Thursday, September 07, 2006

EVER WONDER WHAT PEOPLE ARE THINKING?

I do. All the time. At least once a day I wonder, what the hell was that person thinking? I don't always mean it as a substitute for "why are you a moron?" Sometimes, like in the first article below, I wonder how you parse the issues out and reach a decision if you are in that person's shoes (the daughter, not the father).

First, the Sun-Times reports that a woman was taking her father on "one last train trip." He was 80 and had lung and brain cancer. They boarded an Amtrak train in San Francisco, bound for Chicago. Apparently on Sunday, outside of Glenwood Springs, Colorado, her father died. On a train already headed for Chicago. Which is where (generally) they are from. The woman apparently knew what it would cost to ship her deceased father's remains from Colorado to Chicago, and did not have the money to do it. So she didn't report the death. For 23 hours. Until she got to Chicago.

I know what you are thinking. She killed him and this story is her cover for the homocide. Apparently the Chicago Police Department already thought of that. They say that autopsy results show that the man died of natural causes. So what we have is an apparently well meaning daughter, taking her very ill father on an epic train trip (without delays it is 51 hours, 20 minutes). And he passes away. And now there is nothing to be done, and he is dead anyway, and if he is taken off in Colorado, there is no way to get him home anyway. So, it what do you do?

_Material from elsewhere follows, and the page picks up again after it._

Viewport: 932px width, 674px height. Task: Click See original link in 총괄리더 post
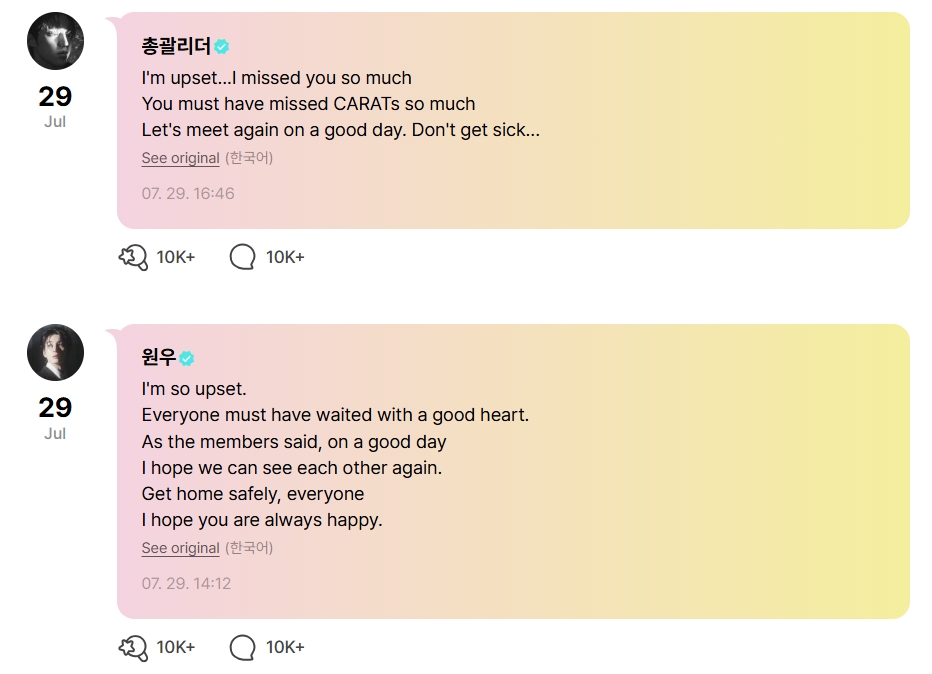181,158
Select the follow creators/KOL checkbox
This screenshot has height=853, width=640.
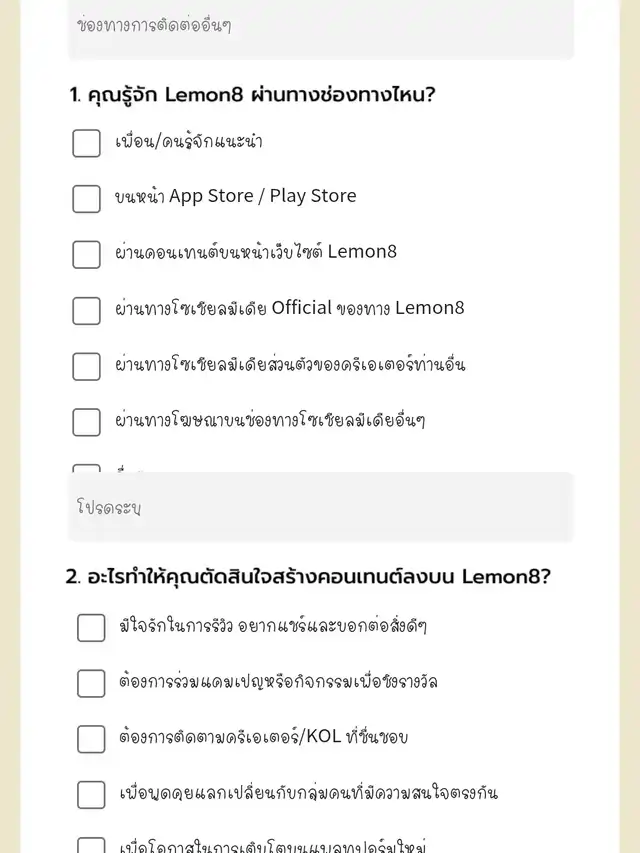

Next, we have a head-slapping moment from India. The Christian Science Monitor reports on India's ongoing efforts to rename cities to remove the colonial taint from their names. Some of the names are obvious, and frankly for that reason, kind of stupid. For instance: Calcutta becomes Kolkata; Pondicherry becomes Puducherry; Bangalore becomes Bengaluru. However, when Madras becomes Chennai, or Bombay becomes Mumbai, you just have to know the cities. You probably would not guess. Apparently there is even talk of changing the name India, either to Hindustan (in a country with 138 million Muslims (more than 50 million more people than live in Egypt), 24 million Christians (twice the size of the population of Belgium), and 19 millions Sikhs) or Bharat. As a process, disposing of colonial names is a tried and true activity in post-colonial countries. However, India has been free of the British for over 50 years. Furthermore, one of the drivers of India's dynamic growth has been outsourcing activities that make use of the ability of the population to speak English. Going out of your way to remove English names from the geography of the country may not be sending the right message. Indians politicians, what are you thinking?

Finally, in Philadelphia they have decided to put the city's second most important monument in the city to its rightful place outside the Philadelphia Museum of Art. Apparently there was some sort of argument that a monument to a fictional character played by Sylvester Stallone outside the main art museum in America's fifth largest city was not appropriate. What are they thinking? The real reasons to not have the Rocky monument there are Rocky III (with Hulk Hogan and Mr. T), Rocky IV (with Dolph Lundgren, Brigitte Nielsen, and the line "I must break you"), Rocky V (with Tommy Morrison), and apparently a Rocky VI to be called Rocky Balboa. Each of those is a reason to take the statue down, and melt it down to make pop cans, or something useful.